Date: 03/03/2001 at 11:18:08
From: Lara Brook
Subject: Standard deviation

What letters represent theoretical and 'real' standard deviation, 
mean, and variance?

Date: 03/05/2001 at 10:22:11
From: Doctor Jordi
Subject: Re: Standard deviation

Hello, Lara - thanks for writing to Dr. Math.

"Theoretical" and "real" standard deviation?  I am not very sure what 
you mean, but I am guessing that you are talking about *sample* 
standard deviation and *population* standard deviation. 

The traditional symbol for the sample standard deviation is S 
(lowercase or uppercase; there is a slight difference between the two) 
and the equivalent Greek letter sigma (which looks like an o with a 
little tail sticking out from the top) is commonly used to denote the 
population standard deviation. Also recall that S^2 is called the 
sample variance and sigma^2 is called the population variance; these 
two are probably the ones you will work with the most. Formally 
speaking, their mathematical definitions are as follows. 

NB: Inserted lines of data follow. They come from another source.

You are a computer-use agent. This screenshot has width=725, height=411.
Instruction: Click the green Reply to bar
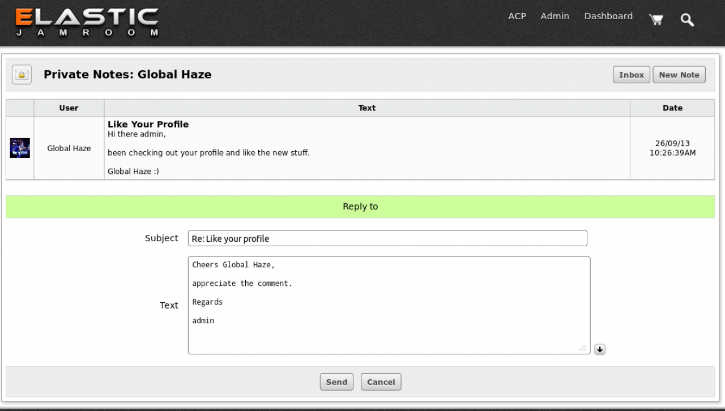point(360,207)
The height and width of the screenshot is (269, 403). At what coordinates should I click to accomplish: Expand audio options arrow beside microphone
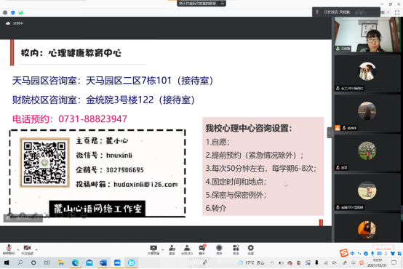click(x=18, y=249)
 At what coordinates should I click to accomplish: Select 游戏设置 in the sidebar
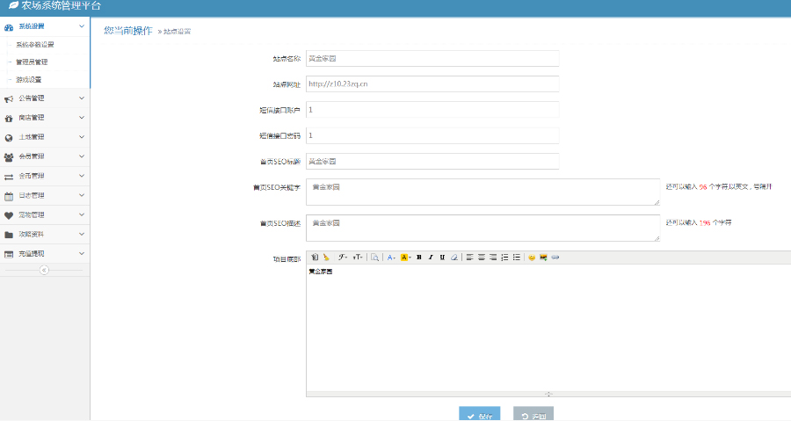[x=28, y=80]
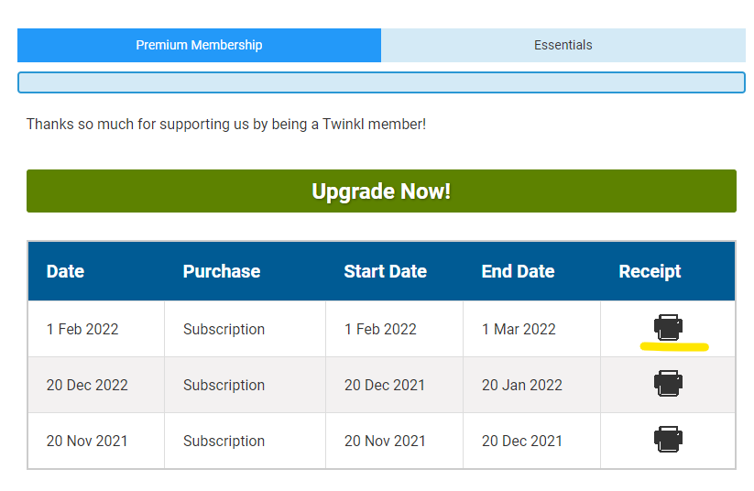Select the 1 Mar 2022 end date cell
This screenshot has height=491, width=754.
[519, 329]
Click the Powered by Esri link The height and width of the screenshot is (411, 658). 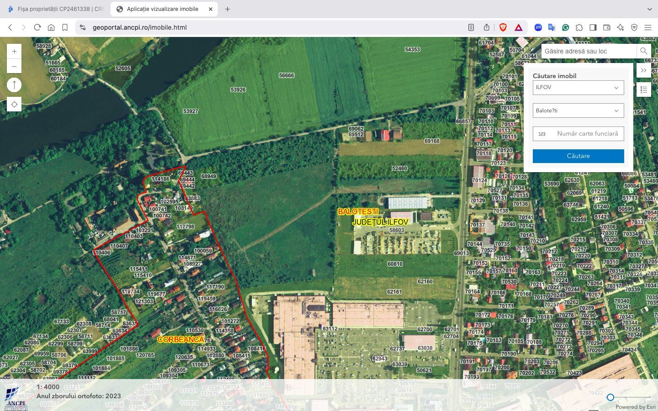coord(635,407)
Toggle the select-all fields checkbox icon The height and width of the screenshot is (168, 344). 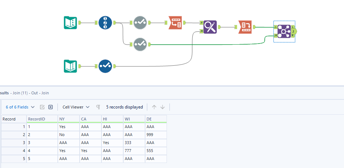42,107
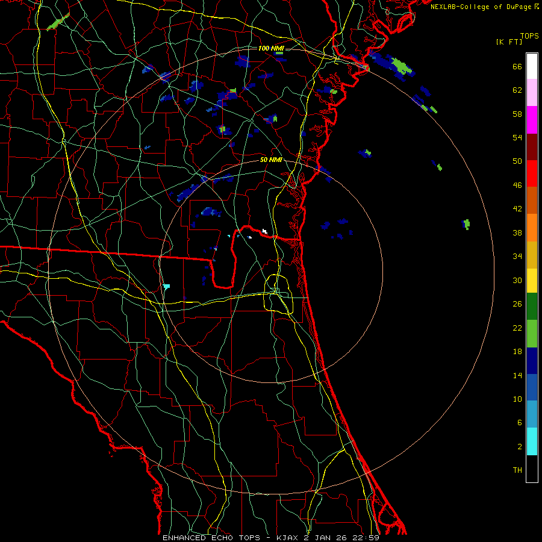Click the 100 NMI range ring label
Viewport: 542px width, 542px height.
271,48
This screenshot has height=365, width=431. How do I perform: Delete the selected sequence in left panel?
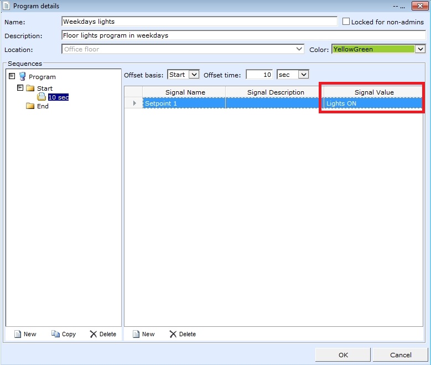(x=103, y=334)
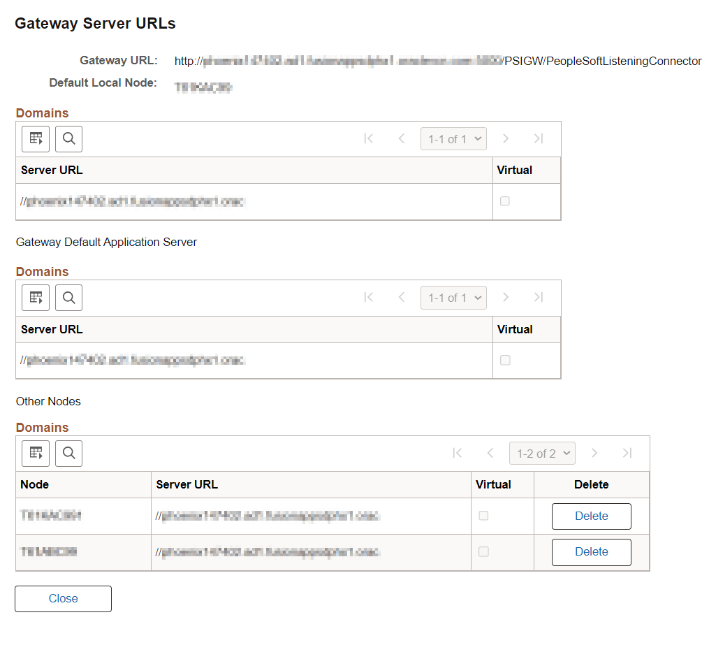Click first page arrow in first Domains grid
709x659 pixels.
369,138
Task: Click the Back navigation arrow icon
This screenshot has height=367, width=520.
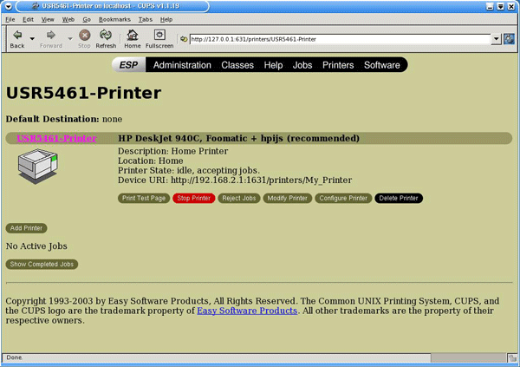Action: click(16, 36)
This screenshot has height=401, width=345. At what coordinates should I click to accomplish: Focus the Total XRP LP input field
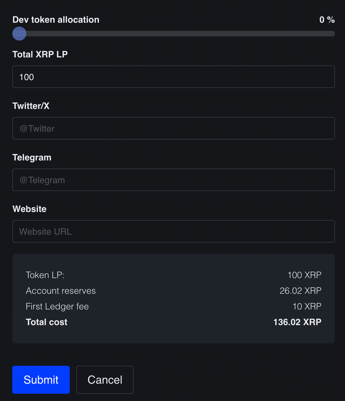point(174,77)
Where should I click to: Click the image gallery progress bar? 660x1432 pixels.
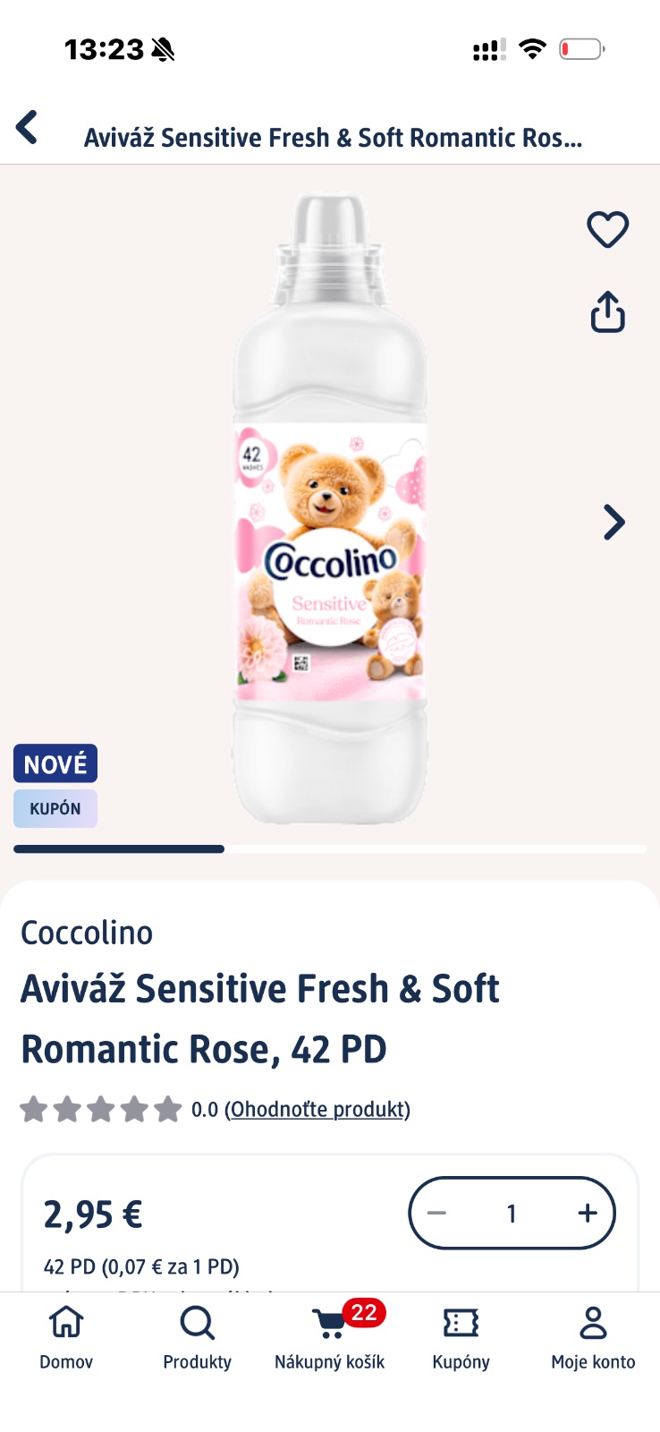tap(330, 848)
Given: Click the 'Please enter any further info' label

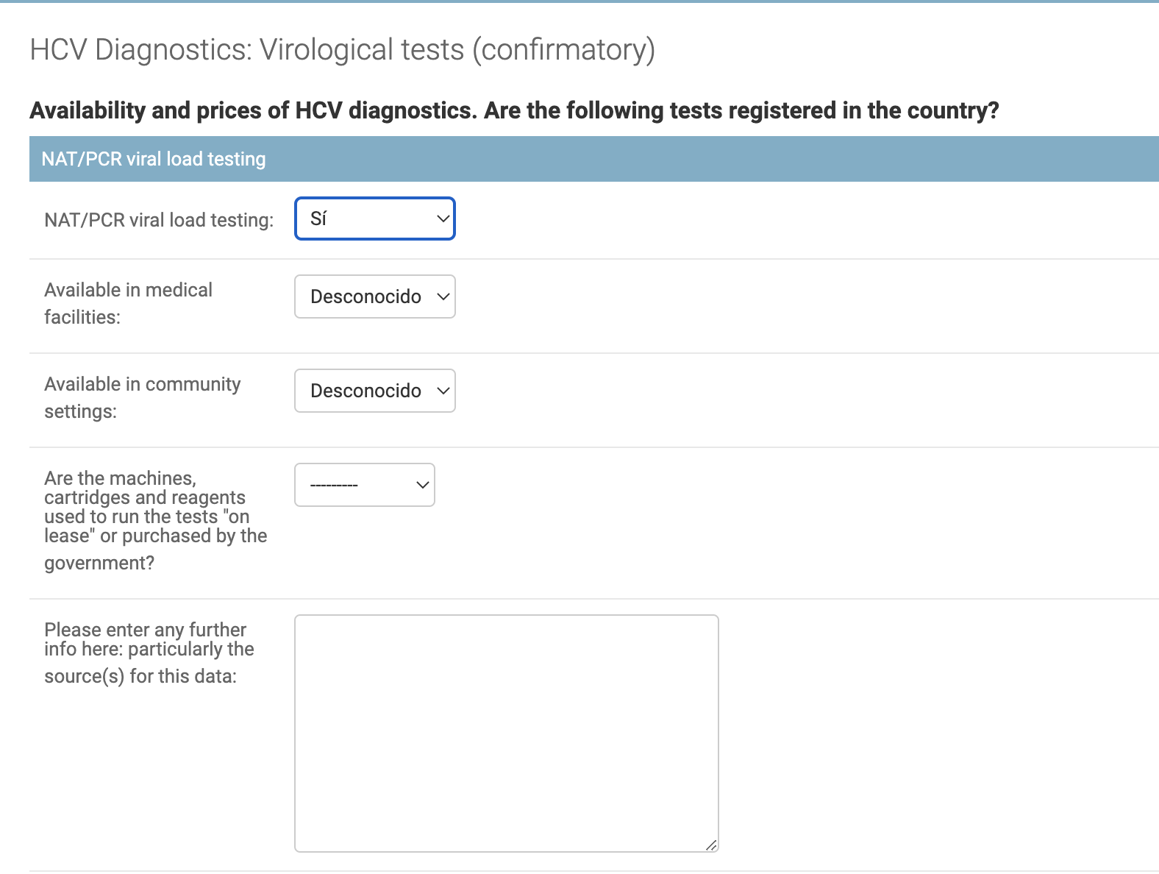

     S^2 = Sum(i=1 to n)(X_i - Xbar)^2
                     n - 1

Where X_i denotes the ith value in our sample, the ith realization of 
the random variable X, and Xbar, written as a X with a bar above it, 
denotes the sample mean (again, not to be confused with the population 

     sigma^2 = E((X - mu)^2)

Where E denotes the expected value function, which you may or may not 
have encountered already. Roughly, the expected value function tells 
you the value "on average" that we would expect the expression sent as 
input to the function to take. For example, the expected value of the 
random variable X, E(X), would be the value we expect this variable to 
take on average, which is nothing more than the population mean. In 
fact, mu is defined to be E(X).

Be careful between the distinction of the population and sample 
variances (or standard deviations), as they have different 
definitions. You have to realize the difference between a sample and 
the population it was drawn from. For example, say you are using a 
thermometer to measure the freezing point of water. Say that this 
thermometer can measure very small changes in temperature, but that it 
does not always measure the same temperature in the same way; it can 
be a little off to one side or to the other. Say you have taken five 
measurements of the freezing point of water with this thermometer, 
which were the following (in Fahrenheit):

     32.1 32.3 32.0 31.8 31.8

In this setup, the sample is our five numbers above, and the 
population is the abstract infinity of all possible values our 
thermometer can display for the freezing point of water. You can take 
the average of these five values in our sample, which we will now call 
the sample mean instead of average, and you will find that it is Xbar 
= 32.12 (just add all values and divide by 5). 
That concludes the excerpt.